MATERIAL SUPPLIED:
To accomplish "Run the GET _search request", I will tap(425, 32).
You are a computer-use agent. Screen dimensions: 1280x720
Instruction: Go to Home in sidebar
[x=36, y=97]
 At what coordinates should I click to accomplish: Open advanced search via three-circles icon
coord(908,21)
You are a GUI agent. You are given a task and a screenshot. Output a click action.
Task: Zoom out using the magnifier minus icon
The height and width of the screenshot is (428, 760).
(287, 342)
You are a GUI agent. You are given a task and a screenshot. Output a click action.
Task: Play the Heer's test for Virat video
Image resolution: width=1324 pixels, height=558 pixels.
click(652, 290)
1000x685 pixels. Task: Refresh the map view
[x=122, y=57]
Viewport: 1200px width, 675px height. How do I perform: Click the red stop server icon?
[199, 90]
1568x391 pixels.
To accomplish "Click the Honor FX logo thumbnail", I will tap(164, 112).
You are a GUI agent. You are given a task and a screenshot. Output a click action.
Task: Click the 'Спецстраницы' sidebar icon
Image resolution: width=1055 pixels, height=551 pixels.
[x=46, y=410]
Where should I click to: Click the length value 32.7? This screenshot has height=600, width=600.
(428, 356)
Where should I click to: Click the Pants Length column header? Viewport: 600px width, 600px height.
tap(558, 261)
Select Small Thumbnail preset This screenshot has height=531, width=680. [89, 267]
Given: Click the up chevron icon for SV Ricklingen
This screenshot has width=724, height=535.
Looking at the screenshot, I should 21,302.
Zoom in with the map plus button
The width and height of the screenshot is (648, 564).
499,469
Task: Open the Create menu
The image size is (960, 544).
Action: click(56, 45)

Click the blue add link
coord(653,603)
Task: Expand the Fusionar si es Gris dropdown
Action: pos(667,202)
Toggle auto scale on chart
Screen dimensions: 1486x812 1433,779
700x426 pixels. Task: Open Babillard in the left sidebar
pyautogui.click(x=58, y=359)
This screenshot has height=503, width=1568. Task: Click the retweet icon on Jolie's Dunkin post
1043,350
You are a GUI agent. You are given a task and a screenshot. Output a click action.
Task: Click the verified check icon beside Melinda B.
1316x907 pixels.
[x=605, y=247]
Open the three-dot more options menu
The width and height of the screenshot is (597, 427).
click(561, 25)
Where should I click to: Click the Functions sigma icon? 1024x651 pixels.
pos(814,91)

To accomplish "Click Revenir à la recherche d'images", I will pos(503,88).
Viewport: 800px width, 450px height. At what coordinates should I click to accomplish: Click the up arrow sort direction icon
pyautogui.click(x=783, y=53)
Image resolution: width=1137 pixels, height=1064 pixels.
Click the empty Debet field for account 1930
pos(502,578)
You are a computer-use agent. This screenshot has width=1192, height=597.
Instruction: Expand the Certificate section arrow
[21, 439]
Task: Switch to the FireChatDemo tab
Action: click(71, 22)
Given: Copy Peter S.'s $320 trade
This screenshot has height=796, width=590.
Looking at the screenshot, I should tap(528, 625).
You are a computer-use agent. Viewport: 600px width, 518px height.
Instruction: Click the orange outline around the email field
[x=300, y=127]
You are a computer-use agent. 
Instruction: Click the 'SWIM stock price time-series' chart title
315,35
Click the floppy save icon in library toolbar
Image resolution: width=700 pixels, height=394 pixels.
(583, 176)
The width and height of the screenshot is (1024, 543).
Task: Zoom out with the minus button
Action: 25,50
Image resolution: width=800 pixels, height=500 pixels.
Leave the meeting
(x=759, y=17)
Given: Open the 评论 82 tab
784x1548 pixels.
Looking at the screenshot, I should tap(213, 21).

INSTRUCTIONS FOR THE TASK: Go through the entries and repeat each one exactly.

TASK SOLUTION:
To accomplish "Run the GET _search request", I will tap(425, 32).
You are a computer-use agent. Screen dimensions: 1280x720
Instruction: Go to Home in sidebar
[x=36, y=97]
 At what coordinates should I click to accomplish: Open advanced search via three-circles icon
coord(908,21)
You are a GUI agent. You are given a task and a screenshot. Output a click action.
Task: Zoom out using the magnifier minus icon
The height and width of the screenshot is (428, 760).
(287, 342)
You are a GUI agent. You are given a task and a screenshot. Output a click action.
Task: Play the Heer's test for Virat video
Image resolution: width=1324 pixels, height=558 pixels.
click(652, 290)
1000x685 pixels. Task: Refresh the map view
[x=122, y=57]
Viewport: 1200px width, 675px height. How do I perform: Click the red stop server icon?
[199, 90]
1568x391 pixels.
To accomplish "Click the Honor FX logo thumbnail", I will tap(164, 112).
You are a GUI agent. You are given a task and a screenshot. Output a click action.
Task: Click the 'Спецстраницы' sidebar icon
Image resolution: width=1055 pixels, height=551 pixels.
[x=46, y=410]
Where should I click to: Click the length value 32.7? This screenshot has height=600, width=600.
(428, 356)
Where should I click to: Click the Pants Length column header? Viewport: 600px width, 600px height.
tap(558, 261)
Select Small Thumbnail preset This screenshot has height=531, width=680. [89, 267]
Given: Click the up chevron icon for SV Ricklingen
This screenshot has width=724, height=535.
Looking at the screenshot, I should 21,302.
Zoom in with the map plus button
The width and height of the screenshot is (648, 564).
499,469
Task: Open the Create menu
The image size is (960, 544).
Action: click(56, 45)

Click the blue add link
coord(653,603)
Task: Expand the Fusionar si es Gris dropdown
Action: pos(667,202)
Toggle auto scale on chart
Screen dimensions: 1486x812 1433,779
700x426 pixels. Task: Open Babillard in the left sidebar
pyautogui.click(x=58, y=359)
This screenshot has height=503, width=1568. Task: Click the retweet icon on Jolie's Dunkin post
1043,350
You are a GUI agent. You are given a task and a screenshot. Output a click action.
Task: Click the verified check icon beside Melinda B.
1316x907 pixels.
[x=605, y=247]
Open the three-dot more options menu
The width and height of the screenshot is (597, 427).
click(561, 25)
Where should I click to: Click the Functions sigma icon? 1024x651 pixels.
pos(814,91)

To accomplish "Click Revenir à la recherche d'images", I will pos(503,88).
Viewport: 800px width, 450px height. At what coordinates should I click to accomplish: Click the up arrow sort direction icon
pyautogui.click(x=783, y=53)
Image resolution: width=1137 pixels, height=1064 pixels.
Click the empty Debet field for account 1930
pos(502,578)
You are a computer-use agent. This screenshot has width=1192, height=597.
Instruction: Expand the Certificate section arrow
[21, 439]
Task: Switch to the FireChatDemo tab
Action: click(71, 22)
Given: Copy Peter S.'s $320 trade
This screenshot has height=796, width=590.
Looking at the screenshot, I should tap(528, 625).
You are a computer-use agent. Viewport: 600px width, 518px height.
Instruction: Click the orange outline around the email field
[x=300, y=127]
You are a computer-use agent. 
Instruction: Click the 'SWIM stock price time-series' chart title
315,35
Click the floppy save icon in library toolbar
Image resolution: width=700 pixels, height=394 pixels.
(583, 176)
The width and height of the screenshot is (1024, 543).
Task: Zoom out with the minus button
Action: 25,50
Image resolution: width=800 pixels, height=500 pixels.
Leave the meeting
(x=759, y=17)
Given: Open the 评论 82 tab
784x1548 pixels.
Looking at the screenshot, I should tap(213, 21).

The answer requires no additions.